• WHAT IS BEING ASKED: Return the full listing, character for character.

• RECORDS FOR THIS EXERCISE:
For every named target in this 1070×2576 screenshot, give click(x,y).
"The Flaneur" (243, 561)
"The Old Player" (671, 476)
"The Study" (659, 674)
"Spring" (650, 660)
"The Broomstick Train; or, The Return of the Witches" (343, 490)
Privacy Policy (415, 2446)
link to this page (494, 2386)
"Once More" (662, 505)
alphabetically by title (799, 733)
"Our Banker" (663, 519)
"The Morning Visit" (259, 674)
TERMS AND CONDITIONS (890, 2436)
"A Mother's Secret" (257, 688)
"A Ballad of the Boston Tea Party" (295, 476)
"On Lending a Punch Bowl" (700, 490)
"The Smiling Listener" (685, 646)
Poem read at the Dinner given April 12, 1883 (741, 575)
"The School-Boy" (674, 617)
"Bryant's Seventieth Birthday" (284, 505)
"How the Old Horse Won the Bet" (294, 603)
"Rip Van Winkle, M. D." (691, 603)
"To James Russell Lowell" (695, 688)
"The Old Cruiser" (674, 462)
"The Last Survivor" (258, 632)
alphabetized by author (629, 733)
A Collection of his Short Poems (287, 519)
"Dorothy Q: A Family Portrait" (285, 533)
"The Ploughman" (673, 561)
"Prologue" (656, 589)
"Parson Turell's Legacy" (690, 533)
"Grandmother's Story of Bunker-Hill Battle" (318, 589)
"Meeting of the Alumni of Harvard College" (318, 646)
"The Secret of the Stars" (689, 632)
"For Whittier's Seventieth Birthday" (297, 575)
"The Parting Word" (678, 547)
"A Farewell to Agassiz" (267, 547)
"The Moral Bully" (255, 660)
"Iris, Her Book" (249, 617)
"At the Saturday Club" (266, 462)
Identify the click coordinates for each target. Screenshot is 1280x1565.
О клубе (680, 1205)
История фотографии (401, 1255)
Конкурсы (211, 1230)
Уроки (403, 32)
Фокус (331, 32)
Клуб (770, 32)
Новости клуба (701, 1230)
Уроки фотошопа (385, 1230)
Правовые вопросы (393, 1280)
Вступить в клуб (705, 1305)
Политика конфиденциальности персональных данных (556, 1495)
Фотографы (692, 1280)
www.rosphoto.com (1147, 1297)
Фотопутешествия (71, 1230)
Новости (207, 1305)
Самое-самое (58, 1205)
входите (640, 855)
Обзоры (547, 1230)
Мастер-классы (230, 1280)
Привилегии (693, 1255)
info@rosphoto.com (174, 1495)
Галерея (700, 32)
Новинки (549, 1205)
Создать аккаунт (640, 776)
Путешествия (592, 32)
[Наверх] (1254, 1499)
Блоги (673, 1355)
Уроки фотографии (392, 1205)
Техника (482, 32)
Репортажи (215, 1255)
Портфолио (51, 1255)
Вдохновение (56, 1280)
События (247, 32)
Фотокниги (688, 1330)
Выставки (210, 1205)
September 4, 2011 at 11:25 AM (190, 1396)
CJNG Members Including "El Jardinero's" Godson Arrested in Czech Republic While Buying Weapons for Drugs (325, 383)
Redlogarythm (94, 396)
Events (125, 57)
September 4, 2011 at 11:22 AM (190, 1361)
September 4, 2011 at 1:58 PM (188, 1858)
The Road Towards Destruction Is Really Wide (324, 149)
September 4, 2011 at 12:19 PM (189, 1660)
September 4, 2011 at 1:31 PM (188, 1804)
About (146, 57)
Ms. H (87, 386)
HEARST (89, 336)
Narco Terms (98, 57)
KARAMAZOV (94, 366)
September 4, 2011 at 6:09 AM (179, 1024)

• RESPONSE TO THIS TASK:
For every named target in this 1070×2576 screenshot, give click(x,y).
"The Flaneur" (243, 561)
"The Old Player" (671, 476)
"The Study" (659, 674)
"Spring" (650, 660)
"The Broomstick Train; or, The Return of the Witches" (343, 490)
Privacy Policy (415, 2446)
link to this page (494, 2386)
"Once More" (662, 505)
alphabetically by title (799, 733)
"Our Banker" (663, 519)
"The Morning Visit" (259, 674)
TERMS AND CONDITIONS (890, 2436)
"A Mother's Secret" (257, 688)
"A Ballad of the Boston Tea Party" (295, 476)
"On Lending a Punch Bowl" (700, 490)
"The Smiling Listener" (685, 646)
Poem read at the Dinner given April 12, 1883 (741, 575)
"The School-Boy" (674, 617)
"Bryant's Seventieth Birthday" (284, 505)
"How the Old Horse Won the Bet" (294, 603)
"Rip Van Winkle, M. D." (691, 603)
"To James Russell Lowell" (695, 688)
"The Old Cruiser" (674, 462)
"The Last Survivor" (258, 632)
alphabetized by author (629, 733)
A Collection of his Short Poems (287, 519)
"Dorothy Q: A Family Portrait" (285, 533)
"The Ploughman" (673, 561)
"Prologue" (656, 589)
"Parson Turell's Legacy" (690, 533)
"Grandmother's Story of Bunker-Hill Battle" (318, 589)
"Meeting of the Alumni of Harvard College" (318, 646)
"The Secret of the Stars" (689, 632)
"For Whittier's Seventieth Birthday" (297, 575)
"The Parting Word" (678, 547)
"A Farewell to Agassiz" (267, 547)
"The Moral Bully" (255, 660)
"Iris, Her Book" (249, 617)
"At the Saturday Club" (266, 462)
Identify the click coordinates for each target. Screenshot is 1280x1565.
О клубе (680, 1205)
История фотографии (401, 1255)
Конкурсы (211, 1230)
Уроки (403, 32)
Фокус (331, 32)
Клуб (770, 32)
Новости клуба (701, 1230)
Уроки фотошопа (385, 1230)
Правовые вопросы (393, 1280)
Вступить в клуб (705, 1305)
Политика конфиденциальности персональных данных (556, 1495)
Фотографы (692, 1280)
www.rosphoto.com (1147, 1297)
Фотопутешествия (71, 1230)
Новости (207, 1305)
Самое-самое (58, 1205)
входите (640, 855)
Обзоры (547, 1230)
Мастер-классы (230, 1280)
Привилегии (693, 1255)
info@rosphoto.com (174, 1495)
Галерея (700, 32)
Новинки (549, 1205)
Создать аккаунт (640, 776)
Путешествия (592, 32)
[Наверх] (1254, 1499)
Блоги (673, 1355)
Уроки фотографии (392, 1205)
Техника (482, 32)
Репортажи (215, 1255)
Портфолио (51, 1255)
Вдохновение (56, 1280)
События (247, 32)
Фотокниги (688, 1330)
Выставки (210, 1205)
September 4, 2011 at 11:25 AM (190, 1396)
CJNG Members Including "El Jardinero's" Godson Arrested in Czech Republic While Buying Weapons for Drugs (325, 383)
Redlogarythm (94, 396)
Events (125, 57)
September 4, 2011 at 11:22 AM (190, 1361)
September 4, 2011 at 1:58 PM (188, 1858)
The Road Towards Destruction Is Really Wide (324, 149)
September 4, 2011 at 12:19 PM (189, 1660)
September 4, 2011 at 1:31 PM (188, 1804)
About (146, 57)
Ms. H (87, 386)
HEARST (89, 336)
Narco Terms (98, 57)
KARAMAZOV (94, 366)
September 4, 2011 at 6:09 AM (179, 1024)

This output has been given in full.